Letter No. 30: Immigration reform now! (36101)

On the last day of January, a Republican lawmaker in Congress introduced a bill that can only be regarded as dumb.

Rep. Diane Black used Jan. 31 to introduce H.R. 3842. The bill-which comes on the heels of a report that Alabama’s controversial immigration law is costing the state’s economy up to a whopping $10.8 billion annually-calls for the Department of Justice and the Obama administration to be prohibited from pursuing lawsuits against states like Alabama, Arizona, South Carolina and Alabama over their controversial new immigration laws.

Black, who must not be paying any attention to the Constitution or to federal rules on the books, insisted that “Congress must support every state’s right to enforce the law and protect their own citizens without fear of retribution from the federal government.”

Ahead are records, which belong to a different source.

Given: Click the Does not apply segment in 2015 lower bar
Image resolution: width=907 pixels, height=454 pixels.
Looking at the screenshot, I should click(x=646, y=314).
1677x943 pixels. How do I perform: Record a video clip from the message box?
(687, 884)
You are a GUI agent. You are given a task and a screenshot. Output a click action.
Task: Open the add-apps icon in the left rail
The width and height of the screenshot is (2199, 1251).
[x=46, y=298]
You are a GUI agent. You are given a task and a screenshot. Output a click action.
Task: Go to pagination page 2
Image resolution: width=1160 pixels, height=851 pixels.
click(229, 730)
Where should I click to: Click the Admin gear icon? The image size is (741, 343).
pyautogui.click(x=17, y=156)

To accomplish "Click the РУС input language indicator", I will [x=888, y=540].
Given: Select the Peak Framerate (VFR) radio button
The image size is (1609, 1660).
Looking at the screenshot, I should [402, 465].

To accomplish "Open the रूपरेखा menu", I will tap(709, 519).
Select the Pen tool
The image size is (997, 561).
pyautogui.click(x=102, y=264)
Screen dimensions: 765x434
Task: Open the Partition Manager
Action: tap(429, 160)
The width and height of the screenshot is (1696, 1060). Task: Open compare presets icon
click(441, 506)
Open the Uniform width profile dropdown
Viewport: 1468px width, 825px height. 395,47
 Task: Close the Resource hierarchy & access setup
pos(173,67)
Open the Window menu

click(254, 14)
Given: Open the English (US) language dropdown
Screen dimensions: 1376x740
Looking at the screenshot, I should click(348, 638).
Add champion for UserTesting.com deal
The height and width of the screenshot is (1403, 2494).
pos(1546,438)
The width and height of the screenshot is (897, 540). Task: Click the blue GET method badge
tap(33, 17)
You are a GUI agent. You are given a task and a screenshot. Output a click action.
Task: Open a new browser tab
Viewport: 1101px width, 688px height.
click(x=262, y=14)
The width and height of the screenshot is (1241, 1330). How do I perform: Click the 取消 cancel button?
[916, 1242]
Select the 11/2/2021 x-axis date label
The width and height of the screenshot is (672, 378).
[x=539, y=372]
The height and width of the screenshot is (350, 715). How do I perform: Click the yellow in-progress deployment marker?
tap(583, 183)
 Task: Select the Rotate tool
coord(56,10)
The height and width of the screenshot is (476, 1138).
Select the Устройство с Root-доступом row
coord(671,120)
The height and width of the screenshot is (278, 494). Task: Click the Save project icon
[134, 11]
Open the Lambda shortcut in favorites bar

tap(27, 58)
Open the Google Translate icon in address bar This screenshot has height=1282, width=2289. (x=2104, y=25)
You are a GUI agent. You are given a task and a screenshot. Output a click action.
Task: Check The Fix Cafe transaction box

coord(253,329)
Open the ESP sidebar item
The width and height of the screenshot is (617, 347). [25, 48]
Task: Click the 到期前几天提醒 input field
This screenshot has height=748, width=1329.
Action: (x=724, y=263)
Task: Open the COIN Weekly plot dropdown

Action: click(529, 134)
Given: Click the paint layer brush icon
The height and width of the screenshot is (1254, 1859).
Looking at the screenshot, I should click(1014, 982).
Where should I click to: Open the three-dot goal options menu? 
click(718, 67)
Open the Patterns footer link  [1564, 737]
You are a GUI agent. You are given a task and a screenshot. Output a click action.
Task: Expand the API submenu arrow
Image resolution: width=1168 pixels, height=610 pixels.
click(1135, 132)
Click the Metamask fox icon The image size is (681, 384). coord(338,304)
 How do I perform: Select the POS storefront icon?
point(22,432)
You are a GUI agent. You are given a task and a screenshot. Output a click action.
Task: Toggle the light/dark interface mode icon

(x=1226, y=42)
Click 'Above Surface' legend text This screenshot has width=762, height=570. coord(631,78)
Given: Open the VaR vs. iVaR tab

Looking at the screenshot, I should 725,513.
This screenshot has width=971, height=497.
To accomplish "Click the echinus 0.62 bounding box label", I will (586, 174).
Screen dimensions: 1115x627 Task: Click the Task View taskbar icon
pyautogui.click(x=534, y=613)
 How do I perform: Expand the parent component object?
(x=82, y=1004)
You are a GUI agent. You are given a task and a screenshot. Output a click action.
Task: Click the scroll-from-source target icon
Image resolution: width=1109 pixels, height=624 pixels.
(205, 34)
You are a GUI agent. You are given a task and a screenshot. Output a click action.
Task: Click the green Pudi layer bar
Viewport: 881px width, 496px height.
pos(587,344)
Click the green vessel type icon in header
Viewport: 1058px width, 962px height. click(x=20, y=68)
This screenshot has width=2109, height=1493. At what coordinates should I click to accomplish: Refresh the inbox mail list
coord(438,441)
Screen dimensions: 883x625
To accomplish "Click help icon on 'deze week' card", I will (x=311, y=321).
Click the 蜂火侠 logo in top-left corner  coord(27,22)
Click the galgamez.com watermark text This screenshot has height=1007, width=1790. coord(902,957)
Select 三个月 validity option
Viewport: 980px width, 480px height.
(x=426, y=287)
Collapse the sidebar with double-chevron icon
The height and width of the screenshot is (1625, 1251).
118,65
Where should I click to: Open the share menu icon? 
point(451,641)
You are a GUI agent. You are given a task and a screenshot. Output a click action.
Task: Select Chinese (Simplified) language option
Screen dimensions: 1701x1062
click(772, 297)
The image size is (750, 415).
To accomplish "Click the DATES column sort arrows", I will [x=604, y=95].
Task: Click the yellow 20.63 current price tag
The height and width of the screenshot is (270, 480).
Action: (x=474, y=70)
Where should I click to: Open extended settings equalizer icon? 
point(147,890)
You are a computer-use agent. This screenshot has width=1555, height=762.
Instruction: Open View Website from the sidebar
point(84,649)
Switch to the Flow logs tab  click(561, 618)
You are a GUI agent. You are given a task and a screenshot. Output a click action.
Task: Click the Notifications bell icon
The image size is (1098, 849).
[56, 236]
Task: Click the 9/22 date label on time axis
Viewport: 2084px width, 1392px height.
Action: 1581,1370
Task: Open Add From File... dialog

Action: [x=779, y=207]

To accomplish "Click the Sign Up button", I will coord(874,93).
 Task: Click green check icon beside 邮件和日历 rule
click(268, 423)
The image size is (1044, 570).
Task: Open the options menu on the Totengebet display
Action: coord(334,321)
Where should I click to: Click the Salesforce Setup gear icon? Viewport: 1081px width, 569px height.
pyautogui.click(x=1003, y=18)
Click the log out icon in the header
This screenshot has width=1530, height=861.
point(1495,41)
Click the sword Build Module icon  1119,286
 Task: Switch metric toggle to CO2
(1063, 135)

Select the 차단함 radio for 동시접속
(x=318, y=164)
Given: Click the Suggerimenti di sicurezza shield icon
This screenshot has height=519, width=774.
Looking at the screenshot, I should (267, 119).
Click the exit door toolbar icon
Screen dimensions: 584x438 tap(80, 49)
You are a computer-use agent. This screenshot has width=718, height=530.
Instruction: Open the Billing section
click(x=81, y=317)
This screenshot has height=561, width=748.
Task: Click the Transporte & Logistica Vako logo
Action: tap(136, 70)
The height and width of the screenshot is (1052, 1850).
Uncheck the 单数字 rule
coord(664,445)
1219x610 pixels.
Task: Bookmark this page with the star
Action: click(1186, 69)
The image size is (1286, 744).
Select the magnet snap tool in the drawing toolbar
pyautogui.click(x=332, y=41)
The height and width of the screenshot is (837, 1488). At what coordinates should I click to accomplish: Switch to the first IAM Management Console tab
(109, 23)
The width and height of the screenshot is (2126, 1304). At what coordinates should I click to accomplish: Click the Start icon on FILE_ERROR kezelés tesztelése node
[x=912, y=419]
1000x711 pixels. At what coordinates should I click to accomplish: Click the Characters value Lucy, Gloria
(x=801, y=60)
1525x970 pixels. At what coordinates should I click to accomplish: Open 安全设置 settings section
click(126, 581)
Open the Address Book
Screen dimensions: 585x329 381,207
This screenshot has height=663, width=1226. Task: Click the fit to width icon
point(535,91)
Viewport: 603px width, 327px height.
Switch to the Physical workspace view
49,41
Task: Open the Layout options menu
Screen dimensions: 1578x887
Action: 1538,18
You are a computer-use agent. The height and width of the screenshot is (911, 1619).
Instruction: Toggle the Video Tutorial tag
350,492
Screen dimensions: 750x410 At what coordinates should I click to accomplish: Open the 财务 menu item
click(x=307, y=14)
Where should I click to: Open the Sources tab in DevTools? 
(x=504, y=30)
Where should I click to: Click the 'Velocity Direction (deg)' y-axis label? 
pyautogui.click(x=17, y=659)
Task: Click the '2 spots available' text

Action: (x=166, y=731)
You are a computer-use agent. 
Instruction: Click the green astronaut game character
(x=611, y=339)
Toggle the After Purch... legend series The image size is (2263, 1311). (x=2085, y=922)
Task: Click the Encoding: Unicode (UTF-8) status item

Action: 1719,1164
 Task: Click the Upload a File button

Really? Then, Madame Black, why do we need you in Washington? States should simply all become mini-countries within the United States and govern themselves, according to your logic.

The bill is completely stupid and a waste of time; it smacks of being just what it accuses the Obama administration-politically motivated.

Except Black is wrong. In pursuing these lawsuits, Attorney General Eric Holder and the Justice Department are simply upholding the federal rules that say only the federal government has the right to enforce the immigration laws of the country. Several appellate justices have already agreed with this, citing the 14th Amendment prohibiting state and local governments from depriving persons of life, liberty or property without certain steps being taken to ensure fairness.

In fact, the courts have ruled that, while they are within the borders of the United States, undocumented immigrants are granted the same fundamental, undeniable constitutional rights as all Americans.

What states like Alabama are doing is undoubtedly a violation of the law and the Constitution and could lead to the racial profiling of even immigrant U.S. citizens because of an accent or the color of their skin.

What Black and her companions in the Senate, including Sens. Jim DeMint, David Vitter and Jeff Sessions, should be doing is finding a commonsense way to deal with the issue of illegal immigration, instead of following their usual party line and making everything a political blame game.

As Secretary of Homeland Security Janet Napolitano said last week in her second annual address on the state of America’s homeland security: “The bottom line is that our nation’s current immigration laws are sorely outdated and in need of revision.”

Enough with the excuses that the Obama administration has not worked hard to close the borders and the scapegoating of immigrants.

Deportation rates are at a record high, as are deportation arrests. No Republican administration has done as much to crack down on the problem of illegal crossing and criminal deportation as this administration has. Black and her cohorts need to face the reality and get to work on a solution, rather than wasting time on nonsensical bills like H.R. 3842.

The writer is founder of NewsAmericasNow, CaribPR Wire and Hard Beat Communications.